FIGURE 6.

Oligomerization of vGAAP requires cysteine residues 9 and 60. A, distribution of cysteine residues in vGAAP and hGAAP. Black and white x symbols represent cysteine residues that are (black) or are not (white) needed for oligomerization of vGAAP. GAAP topology was described previously (9), where the region after TMD6 was suggested to be either a re-entrant loop or cytosolic. Cysteine to serine mutations were made in hGAAP-HA (B) or vGAAP-HA (C). Lysates from HeLa cells transfected with wild type or mutant vGAAP-HA or hGAAP-HA were analyzed by SDS-PAGE with or without DTT and immunoblotted (IB) with anti-HA antibody.
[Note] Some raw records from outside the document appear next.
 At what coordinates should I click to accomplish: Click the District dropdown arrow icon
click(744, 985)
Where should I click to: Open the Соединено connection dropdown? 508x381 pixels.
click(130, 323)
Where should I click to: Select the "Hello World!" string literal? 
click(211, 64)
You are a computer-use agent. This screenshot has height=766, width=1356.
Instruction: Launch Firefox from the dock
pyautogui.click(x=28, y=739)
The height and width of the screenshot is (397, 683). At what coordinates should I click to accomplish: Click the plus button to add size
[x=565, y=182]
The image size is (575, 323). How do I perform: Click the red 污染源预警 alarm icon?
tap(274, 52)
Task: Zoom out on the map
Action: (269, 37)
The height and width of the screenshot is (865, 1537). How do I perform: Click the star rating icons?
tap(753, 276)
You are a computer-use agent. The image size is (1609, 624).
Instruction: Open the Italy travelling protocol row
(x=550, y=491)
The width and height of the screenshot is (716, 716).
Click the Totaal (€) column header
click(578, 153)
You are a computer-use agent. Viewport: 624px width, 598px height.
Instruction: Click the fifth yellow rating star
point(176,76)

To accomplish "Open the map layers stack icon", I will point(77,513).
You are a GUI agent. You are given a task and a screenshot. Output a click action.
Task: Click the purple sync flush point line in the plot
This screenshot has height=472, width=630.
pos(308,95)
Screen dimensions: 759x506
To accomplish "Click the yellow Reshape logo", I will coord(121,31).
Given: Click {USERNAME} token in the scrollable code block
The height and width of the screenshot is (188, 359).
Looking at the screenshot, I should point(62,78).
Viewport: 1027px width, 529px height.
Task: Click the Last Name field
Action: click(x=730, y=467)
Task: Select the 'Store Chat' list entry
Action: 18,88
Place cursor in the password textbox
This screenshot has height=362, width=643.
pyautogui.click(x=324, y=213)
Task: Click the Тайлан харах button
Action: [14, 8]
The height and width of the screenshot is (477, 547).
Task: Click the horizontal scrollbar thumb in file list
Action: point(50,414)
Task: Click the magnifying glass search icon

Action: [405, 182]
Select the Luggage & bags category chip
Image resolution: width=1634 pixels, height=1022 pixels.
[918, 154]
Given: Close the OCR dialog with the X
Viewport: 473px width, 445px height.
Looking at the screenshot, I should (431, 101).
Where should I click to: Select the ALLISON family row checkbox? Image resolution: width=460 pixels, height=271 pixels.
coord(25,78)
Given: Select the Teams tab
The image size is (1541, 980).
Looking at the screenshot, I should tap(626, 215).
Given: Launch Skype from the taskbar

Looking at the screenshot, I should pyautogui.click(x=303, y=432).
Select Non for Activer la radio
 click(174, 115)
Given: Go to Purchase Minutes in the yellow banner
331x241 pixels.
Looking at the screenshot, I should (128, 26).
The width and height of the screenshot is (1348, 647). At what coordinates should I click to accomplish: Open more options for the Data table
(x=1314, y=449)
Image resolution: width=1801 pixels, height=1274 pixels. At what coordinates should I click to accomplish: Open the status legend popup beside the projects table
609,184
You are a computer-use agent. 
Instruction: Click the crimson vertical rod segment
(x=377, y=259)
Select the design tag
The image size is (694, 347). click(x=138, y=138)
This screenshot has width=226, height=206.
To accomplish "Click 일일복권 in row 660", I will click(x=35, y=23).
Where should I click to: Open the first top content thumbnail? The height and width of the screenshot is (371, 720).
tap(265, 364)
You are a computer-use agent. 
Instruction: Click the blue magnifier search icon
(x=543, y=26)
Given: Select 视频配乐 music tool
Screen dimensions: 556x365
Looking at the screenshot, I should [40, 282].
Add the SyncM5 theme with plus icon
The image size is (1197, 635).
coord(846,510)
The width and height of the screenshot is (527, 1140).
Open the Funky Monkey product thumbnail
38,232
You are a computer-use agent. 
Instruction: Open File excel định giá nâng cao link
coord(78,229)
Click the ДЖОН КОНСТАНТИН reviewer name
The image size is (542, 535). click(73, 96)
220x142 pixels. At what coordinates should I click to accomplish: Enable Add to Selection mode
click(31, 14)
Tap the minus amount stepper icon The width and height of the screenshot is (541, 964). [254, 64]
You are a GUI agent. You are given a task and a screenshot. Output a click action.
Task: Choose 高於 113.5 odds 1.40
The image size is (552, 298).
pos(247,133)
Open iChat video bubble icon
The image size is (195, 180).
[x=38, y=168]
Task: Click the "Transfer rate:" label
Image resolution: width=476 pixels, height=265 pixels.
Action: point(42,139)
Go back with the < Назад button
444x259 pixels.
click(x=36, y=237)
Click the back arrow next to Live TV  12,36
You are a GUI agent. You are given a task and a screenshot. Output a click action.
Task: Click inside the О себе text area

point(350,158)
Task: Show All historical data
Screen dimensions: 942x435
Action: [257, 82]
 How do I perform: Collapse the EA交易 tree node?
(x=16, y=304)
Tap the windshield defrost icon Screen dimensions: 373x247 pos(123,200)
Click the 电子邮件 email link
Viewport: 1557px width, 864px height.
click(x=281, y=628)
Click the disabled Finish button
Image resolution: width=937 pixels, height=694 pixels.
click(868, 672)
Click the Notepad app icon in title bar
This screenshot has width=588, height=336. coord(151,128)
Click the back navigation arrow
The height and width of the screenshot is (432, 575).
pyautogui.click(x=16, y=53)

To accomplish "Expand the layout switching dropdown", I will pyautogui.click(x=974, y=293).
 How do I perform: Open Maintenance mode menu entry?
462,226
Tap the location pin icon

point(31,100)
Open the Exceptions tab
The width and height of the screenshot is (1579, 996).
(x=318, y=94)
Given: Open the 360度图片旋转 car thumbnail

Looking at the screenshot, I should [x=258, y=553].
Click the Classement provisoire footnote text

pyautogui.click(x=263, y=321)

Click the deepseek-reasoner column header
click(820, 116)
C, top panel: dimer and monomer band intensities of the vGAAP-HA mutants were measured using Li-COR and plotted as the ratio between dimer and monomer (C, middle panel). CXS denotes mutants with all cysteines mutated to serines. D, lysates from HeLa cells transfected with wild type or C9S/C60S vGAAP-HA were incubated with DFDNB, resolved by non-reducing SDS-PAGE, and immunoblotted with anti-HA antibody. The predicted oligomeric states of vGAAP are shown by arrowheads. Results shown are representative of three independent experiments. The sizes of molecular mass markers are shown in kDa. DMSO, dimethyl sulfoxide.